Work package 1:

Low carbon concrete for Arctic environment

Overview

Work Pachage 1 focuses on identifying, assessing and evaluating locally available raw materials in Nordic regions for the development of low-carbon concrete. The work adresses the growing shortage of convientional materials such as blast furnance slag and fly ash by exploring sustianable alternatives.

Objectives

• Identify locally available primary and secondary raw materials.
• Incorporation of local industrial by-streams as binding material (at least 30%) and aggregates (at least 50%).
• Evaluate material reactivity, composition and performance.
• Assess thier suitability for low-carbon binders in concrete.
• Enhance circular use of industrial by-products and waste materials.
• Focusing on increasing performance and durability in arctic weather conditions.

Scope 

WP1 investigates both primary (natural) and scondary (industrial by-product) resources including clay, limestone, volcanic pozzolans, indusrtial slags, mine tailings, and  construction waste.
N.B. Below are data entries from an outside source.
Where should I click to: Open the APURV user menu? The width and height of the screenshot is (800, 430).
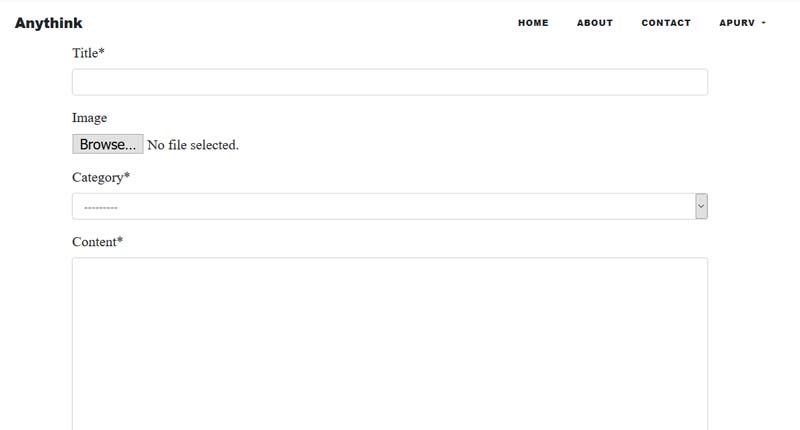[742, 23]
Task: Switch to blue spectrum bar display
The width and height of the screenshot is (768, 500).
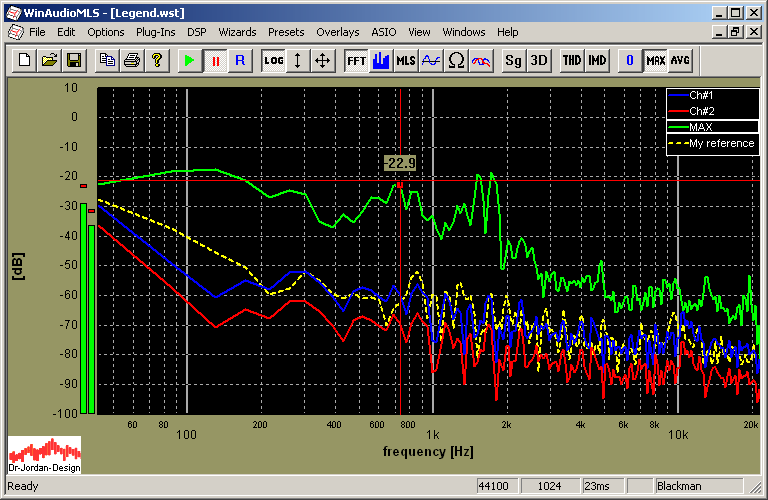Action: click(381, 60)
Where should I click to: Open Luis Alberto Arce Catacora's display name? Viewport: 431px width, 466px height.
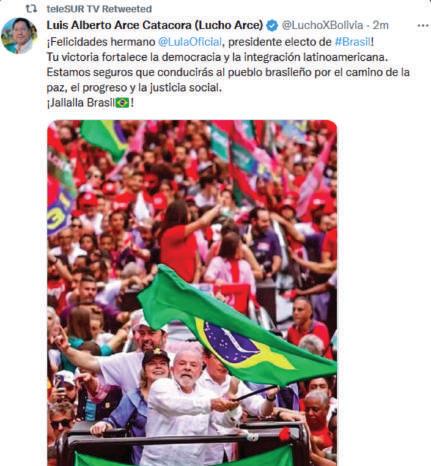pos(155,25)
These materials are assessed for thier potential use in:

• Supplementary cementicious materials (SCMs).
• Alternative binders (alkali-activated materials)
• Aggregates in concrete.

Work Performed

WP1 combines literature review, resource mapping and experimental validation:

• Mapping of raw materials availability across Nordic regions.
• Characterization of materials based on chemical, mineralogical, and physical properties.
• Utilization of  conventional and non-conventional raw materilas in construction applications.
• Assessment of reactivity, fresh properties and hardened performance.

Key Results

• A comprehensive mapping of Nordic resources identified a wide range of primary (natural) and secondary 8industrial) raw materials with strong potential for low-carbon concrete.
• Materials were classified into hydraulic, pozzolanic, and low-reactive types depending on thier composition and reactivity.
• Experimental results show that reactive materials (e.g. slags, calcined clays, volcanic materials) significantly improve strength, microstructur and durability).
• The findings confirm strong opportunities for circular use of industry by-products, contributing to reduce Co2 emissions and more sustainable construction.

Work package 2

Durability testing procedure of low-carbon concrete

Overview

Work Package 2 focuses on improving the freeze-thaw durability assessment of low-carbon concrete with high SCM content, for which existing standard methods often show high variability and limited reliability.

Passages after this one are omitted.